Data excerpts:
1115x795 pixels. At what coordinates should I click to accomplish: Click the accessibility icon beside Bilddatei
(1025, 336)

--

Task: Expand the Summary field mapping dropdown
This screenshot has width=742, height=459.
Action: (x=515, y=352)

What is asked: Arrange the rows between the line containing "1115x795 pixels. At" and the line containing "(1025, 336)", inclusive, as a two-column CSV with the columns "query" and "response". Give one row per line pair, putting each value in a single quoted field and replacing line breaks with spaces.

Task response:
query,response
"1115x795 pixels. At what coordinates should I click to accomplish: Click the accessibility icon beside Bilddatei","(1025, 336)"